[1/2] bitmap: add create bitmap with all bits set

Message ID 1583828479-204084-2-git-send-email-suanmingm@mellanox.com (mailing list archive)
State Superseded, archived
Delegated to: Thomas Monjalon
Series bitmap: add create bitmap with all bits set |


Context Check Description
ci/checkpatch success coding style OK
ci/iol-testing success Testing PASS
ci/iol-mellanox-Performance success Performance Testing PASS
ci/Intel-compilation success Compilation OK

Commit Message

Suanming Mou March 10, 2020, 8:21 a.m. UTC
Currently, in the case to use bitmap as resource allocator, after
bitmap creation, all the bitmap bits should be set to indicate the
bit available. Every time when allocate one bit, search for the set
bits and clear it to make it in use.

Add a new rte_bitmap_init_with_all_set() function to have a quick
fill up the bitmap bits.

Comparing with the case create the bitmap as empty and set the bitmap
one by one, the new function costs less cycles.

Signed-off-by: Suanming Mou <suanmingm@mellanox.com>
 lib/librte_eal/common/include/rte_bitmap.h | 32 ++++++++++++++++++++++++++++++
 1 file changed, 32 insertions(+)


Andrzej Ostruszka April 3, 2020, 2:49 p.m. UTC | #1
Hello Suanming

Please find my comments below.  However please note that so far I have
never used DPDK bitmaps so I might not be the best person to comment -
this patch needs some attention so I spent some time on it.

Overall I'm fine with the changes however since this is a performance
enhancement I've added some remarks/comments.

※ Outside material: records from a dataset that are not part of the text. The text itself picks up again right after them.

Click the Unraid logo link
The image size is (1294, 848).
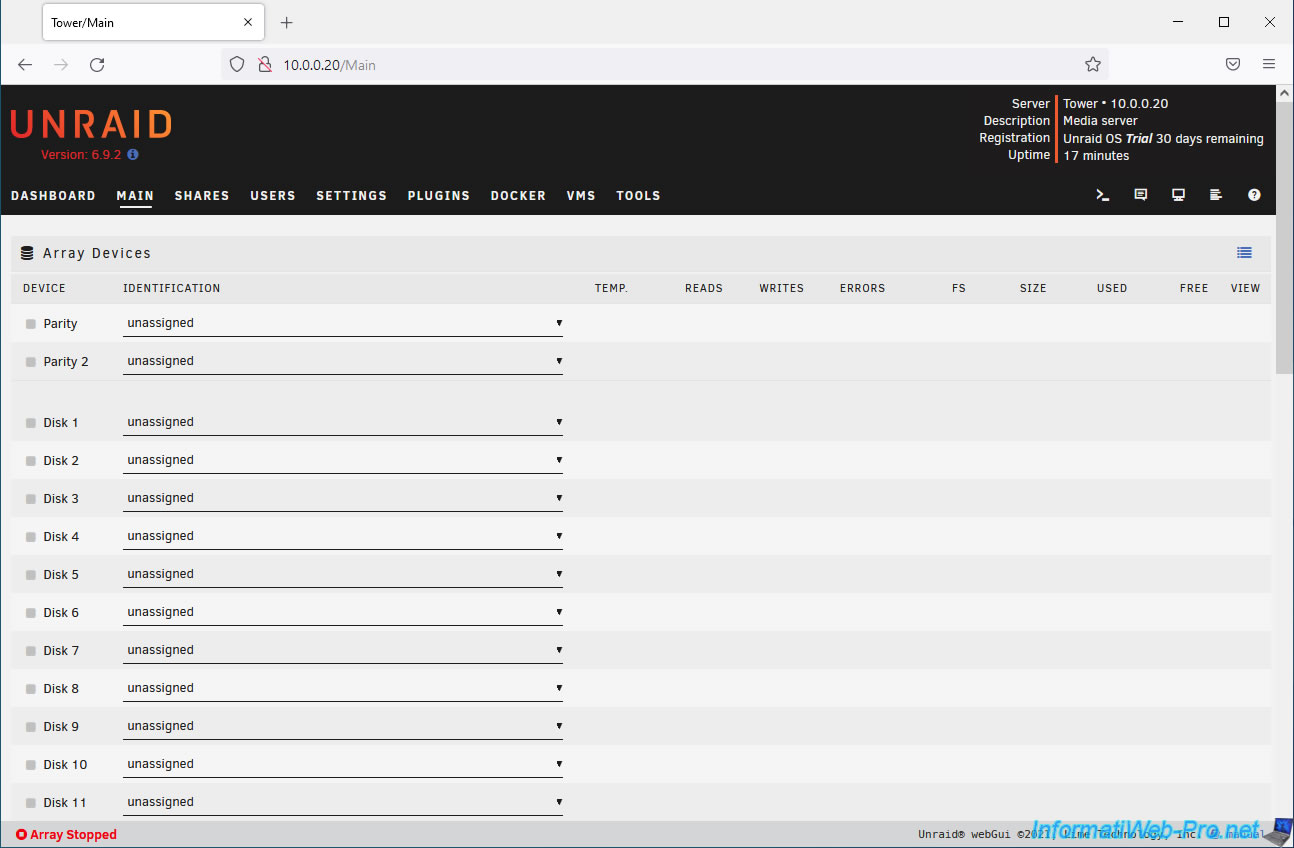[x=91, y=125]
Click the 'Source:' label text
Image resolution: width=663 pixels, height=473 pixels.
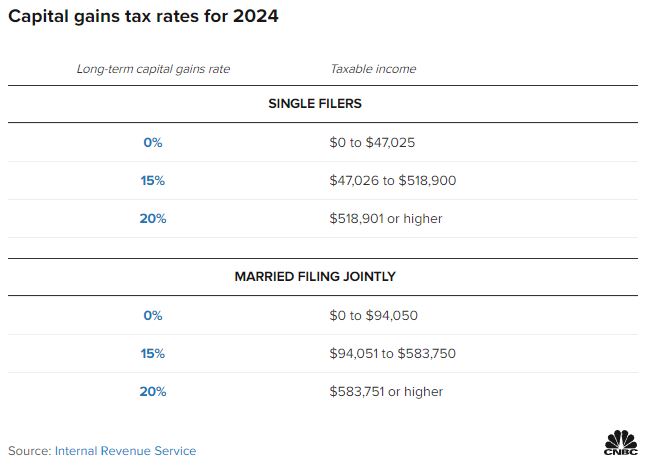coord(30,451)
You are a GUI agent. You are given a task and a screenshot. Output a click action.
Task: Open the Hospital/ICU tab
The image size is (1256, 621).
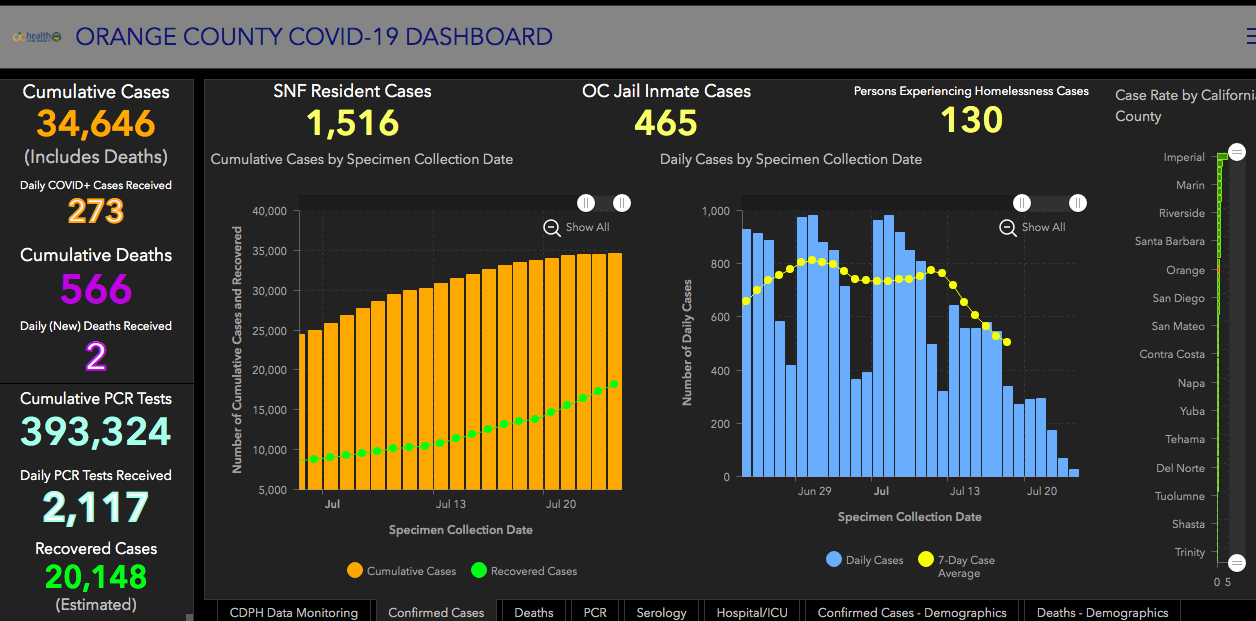tap(752, 612)
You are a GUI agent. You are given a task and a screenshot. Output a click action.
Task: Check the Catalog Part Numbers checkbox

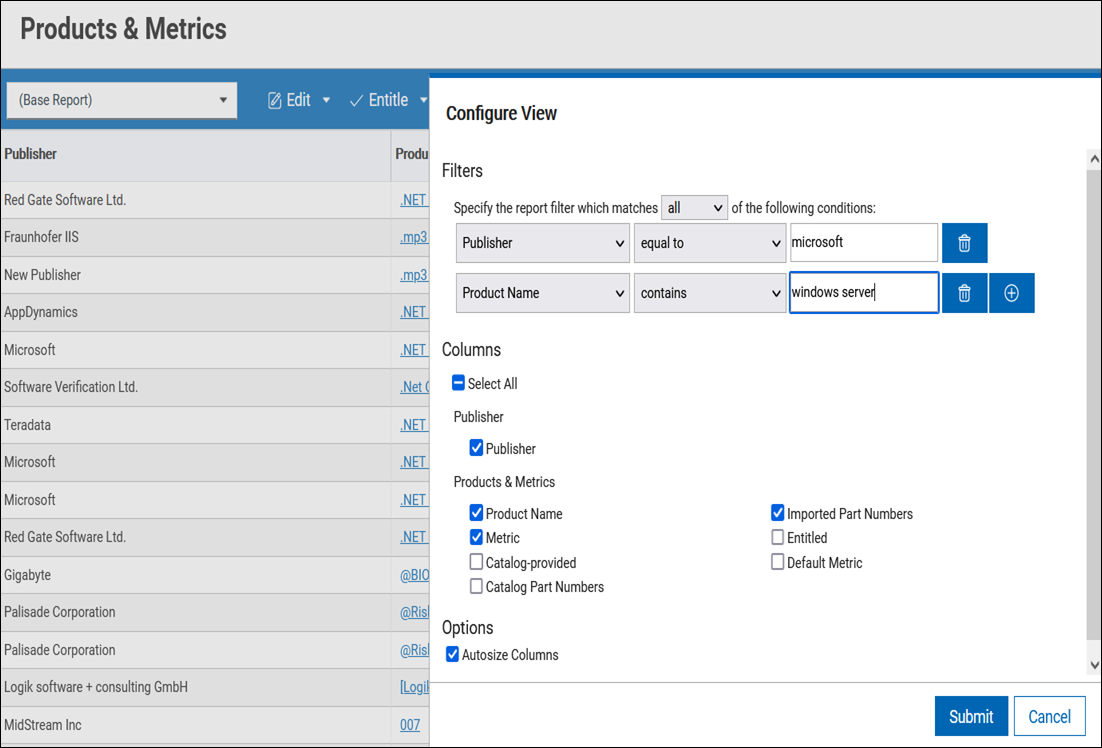click(x=477, y=587)
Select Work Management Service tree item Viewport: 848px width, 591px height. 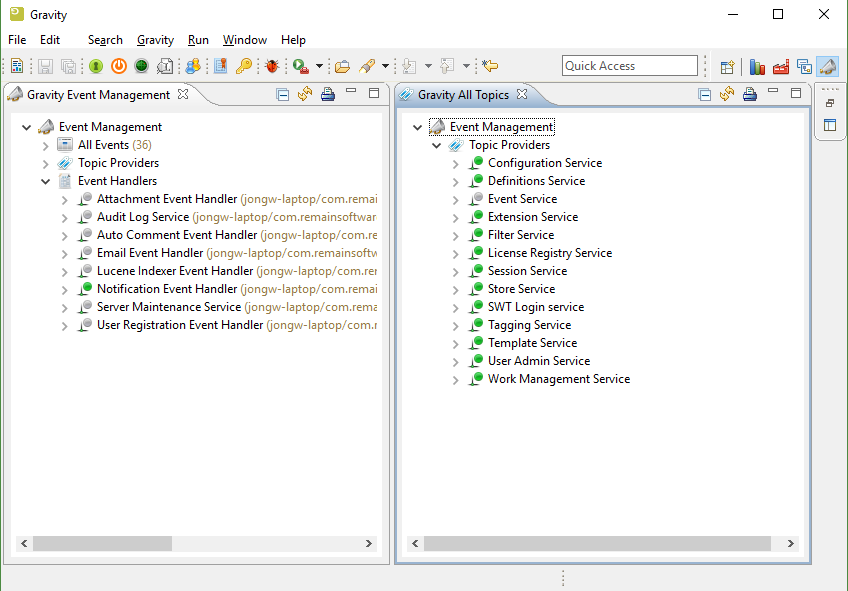(x=558, y=379)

On 3/10/20 9:21 AM, Suanming Mou wrote:
> Currently, in the case to use bitmap as resource allocator, after
> bitmap creation, all the bitmap bits should be set to indicate the
> bit available. Every time when allocate one bit, search for the set
> bits and clear it to make it in use.
> Add a new rte_bitmap_init_with_all_set() function to have a quick
> fill up the bitmap bits.
> Comparing with the case create the bitmap as empty and set the bitmap
> one by one, the new function costs less cycles.
> Signed-off-by: Suanming Mou <suanmingm@mellanox.com>
> ---
>  lib/librte_eal/common/include/rte_bitmap.h | 32 ++++++++++++++++++++++++++++++
>  1 file changed, 32 insertions(+)
> diff --git a/lib/librte_eal/common/include/rte_bitmap.h b/lib/librte_eal/common/include/rte_bitmap.h
> index 6b846f2..36b32e4 100644
> --- a/lib/librte_eal/common/include/rte_bitmap.h
> +++ b/lib/librte_eal/common/include/rte_bitmap.h
> @@ -483,6 +483,38 @@ struct rte_bitmap {
>  	return 0;
>  }
> +/**
> + * Bitmap initialization with all bits set
> + *
> + * @param n_bits
> + *   Number of pre-allocated bits in array2.
> + * @param mem
> + *   Base address of array1 and array2.
> + * @param mem_size
> + *   Minimum expected size of bitmap.
> + * @return
> + *   Handle to bitmap instance.
> + */
> +static inline struct rte_bitmap *
> +rte_bitmap_init_with_all_set(uint32_t n_bits, uint8_t *mem, uint32_t mem_size)
> +{
> +	uint32_t i;
> +	uint32_t slabs = n_bits / RTE_BITMAP_SLAB_BIT_SIZE;
> +	struct rte_bitmap *bmp = rte_bitmap_init(n_bits, mem, mem_size);
> +
> +	if (!bmp)
> +		return NULL;
> +	/* Fill the arry2 byte aligned bits. */
> +	memset(bmp->array2, 0xff, slabs * sizeof(bmp->array2[0]));

In rte_bitmap_init() we clear memory with 0 and now we set it with 1s.
Maybe separating the configuration from the actual initialization would
be better?  So that you call __rte_bitmap_init() and later zero in
rte_bitmap_init() and set to 1s here.

> +	/* Fill the arry1 bits. */
> +	for (i = 0; i < n_bits; i += RTE_BITMAP_CL_BIT_SIZE)
> +		rte_bitmap_set(bmp, i);

Maybe you could here also compute the number of array1 bytes that can be
set to FF and use memset() and for the remaining user rte_bitmap_set()?
Right now you are also touching array2 memory which was already set above.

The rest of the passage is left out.